Tuesday, 1 September 2015



(Myopia: a lack of foresight; a narrow view of something)

I was watching a football match (Australian Rules) on TV last week when one of the umpires awarded a player a free kick, resulting in a goal, after his opponent had infringed on the rules.

One of the expert commentators was affronted by what he saw as a wrong decision. However, his fellow commentator leapt to the umpire’s defence, arguing that the decision was correct. Slo-mo replays of the incident did not resolve their different opinions.

As for me, I clearly saw that the umpire got it wrong. I’m sure the fact that the decision went against the team I support had no influence on my opinion!

We’ve all heard the expression: “You only see what you want to see”, and, no doubt, we’ve seen countless examples of this by us and by others. I certainly have.

I don’t know what was in the sports commentators’ minds regarding that free kick, but I certainly know what was in mine.

Speaking from personal experience, how I see things reflects my state of mind at the time. It reflects what I want to see. Regrettably, too often, it reflects something I don’t like about myself, that I then project out of my subconscious mind onto others, manifesting in false judgments.

No, I’m not talking about superficial judgments about umpiring decisions at football matches. I’m talking about how quick I am to see fault in others and judge them harshly to cover up my own perceived shortcomings.

However, I’ve discovered that projection of what I don’t like about myself onto others doesn’t work. It only increases my own guilt.

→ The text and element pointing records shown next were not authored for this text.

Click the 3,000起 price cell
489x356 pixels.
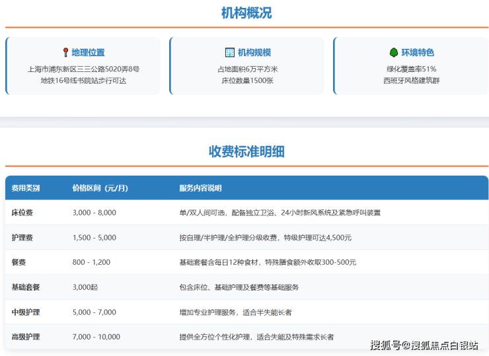point(86,287)

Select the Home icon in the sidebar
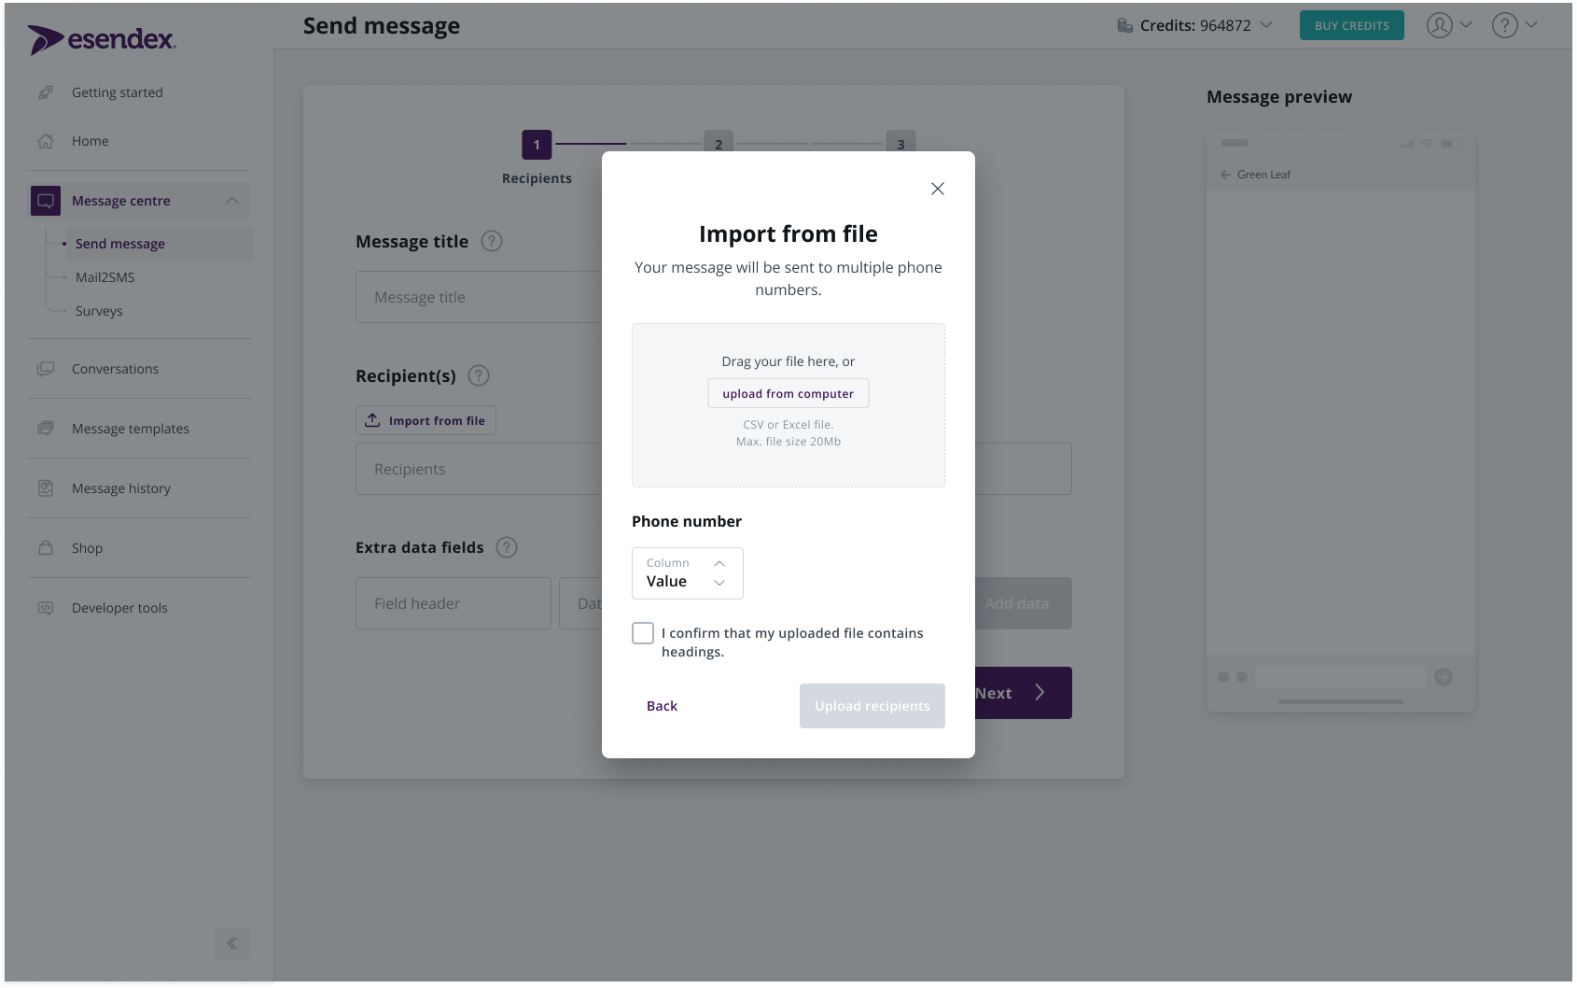[46, 140]
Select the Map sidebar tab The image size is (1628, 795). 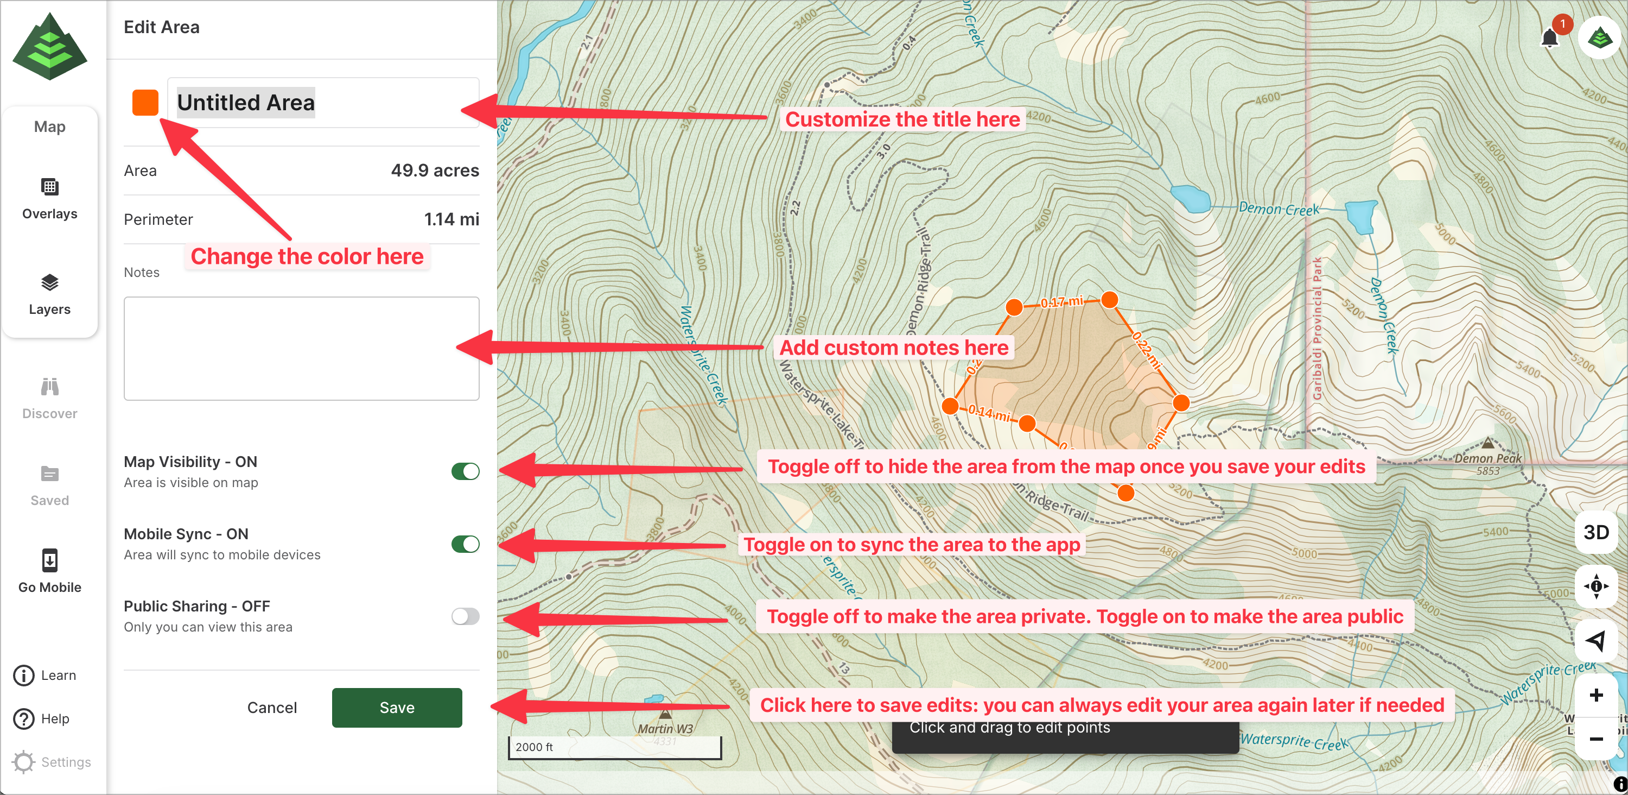pyautogui.click(x=49, y=126)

Playing the judgment game for most of my life has certainly caused problems, misunderstandings, and conflicts. My faulty judgments (of people) have caused me and others much pain.

What to do?

I am beginning to learn that having the awareness I am choosing to be offended by people in some way and judging them accordingly, having projected my own stuff onto them – means I can make another choice to prevent me from making hasty and false judgments.

By curbing my immediate urge to jump to a wrong conclusion and condemn someone through judgment, can save me (and others) from unnecessary pain.

Still on training wheels with this new approach and experiencing more spills than successes. But I keep trying to get back on the bike.

In the meantime, I’m still struggling with that football umpire’s grossly unfair and incorrect penalty!